Aim: The purpose of the study was to investigate lipoprotein (a) (Lp(a)) levels and apolipoprotein (a) (apo(a)) phenotypes, and their relationship with a family history of coronary heart disease (CHD) in patients with essential hypertension (EH).
Methods: One hundred and eight newly diagnosed patients with mild to moderate EH and 159 controls were studied. Lp(a) levels were determined with an ELISA method. Apo(a) isoforms were identified by a capillary immunoblotting technique.
Results: Lp(a) levels and frequency distribution of apo(a) isoforms did not show significant differences between patients and controls. Lp(a) levels in hypertensives with a family history of CHD were significantly higher than in those without a family history of CHD (P < 0.01). Hypertensives with a family history of CHD showed significantly different frequencies of apo(a) isoforms to those without a family history of CHD (P < 0.05). In EH patients with a family history of CHD, apo(a) isoforms of low molecular weight (MW) had a higher prevalence (62.6%), while in hypertensives without a family history of CHD, apo(a) isoforms of high MW were prevalent (81.6%); the difference between the two subgroups was significant (P < 0.001). Multivariate analysis showed that both Lp(a) levels and apo(a) isoforms of low MW are significant variables in distinguishing between the subgroups.

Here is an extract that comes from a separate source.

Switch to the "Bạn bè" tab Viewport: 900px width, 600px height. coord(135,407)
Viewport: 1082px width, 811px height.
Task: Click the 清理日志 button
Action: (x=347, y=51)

Conclusions: Lp(a) levels and apo(a) phenotypes do not differ between hypertensives and controls. High Lp(a) levels and apo(a) isoforms of low MW are strongly associated with a family history of CHD in hypertensives. The quantification of Lp(a) levels and the characterization of apo(a) phenotypes may be used for assessment of familial predisposition to CHD in hypertensives.